Anonymous 0 Comments

Hunger is driven from hormones and Pavlov’s conditioning(sight – sizzling fats meat on a grill/smell – kfc smell /time – your usual meal times/place – favorite bar/cinema)

Energy/fat Storage is driven largely by the insulin hormone.
If you eat and insulin spikes, your body will attempt to store.

If you eat and there is little/no insulin, your body doesn’t store.

So if you don’t eat for a long enough time you can recondition some of your hunger signals.

Think of your body like a hybrid car that can run on two primary fuels.
1) The common glycogen (produced from carbohydrate and gluconeogenesis).
2) ketones (produced from burning fat dietary or stored)

If you eat enough carbohydrates, your body produces glycogen and fuels your body that way. Carbohydrates trigger insulin to be produced in the pancreas so you start storing away some of that energy.
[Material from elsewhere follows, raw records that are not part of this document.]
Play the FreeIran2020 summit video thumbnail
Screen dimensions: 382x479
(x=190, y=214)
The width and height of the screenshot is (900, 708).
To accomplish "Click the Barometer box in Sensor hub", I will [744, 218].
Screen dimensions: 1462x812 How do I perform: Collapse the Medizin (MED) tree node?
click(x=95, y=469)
If you don’t eat carbohydrates, your body is forced to switch to ketones.

If you don’t eat for a long enough time 48hours or so.

The glycogen within your body (liver) is reduced enough that you’re in ketosis (burning ketones instead of glycogen). Then there is very little insulin and glycogen in your system. Thereby burning/consuming fat (dietary or stored) to produce energy in the form of ketones.
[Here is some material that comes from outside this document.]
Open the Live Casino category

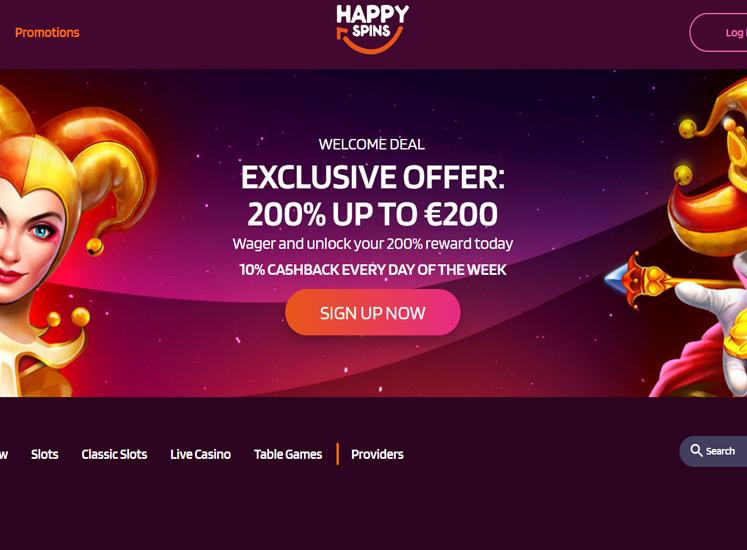click(x=201, y=454)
This is why diabetic type 1 diabetics (can’t produce insulin) need insulin to survive and that if they don’t have exogenous insulin injected they’ll waste away into a skeleton no matter how much they eat.

This is also why fasting and the ketogenic diet (focusing on no/very low carb) works.

This also means you could eat a lot of calories by simply eating pork bellies and fatty salmon without really storing much(if you have a very low insulin environment.).

So calories don’t really count it’s the body’s insulin response that governs fat/energy storage.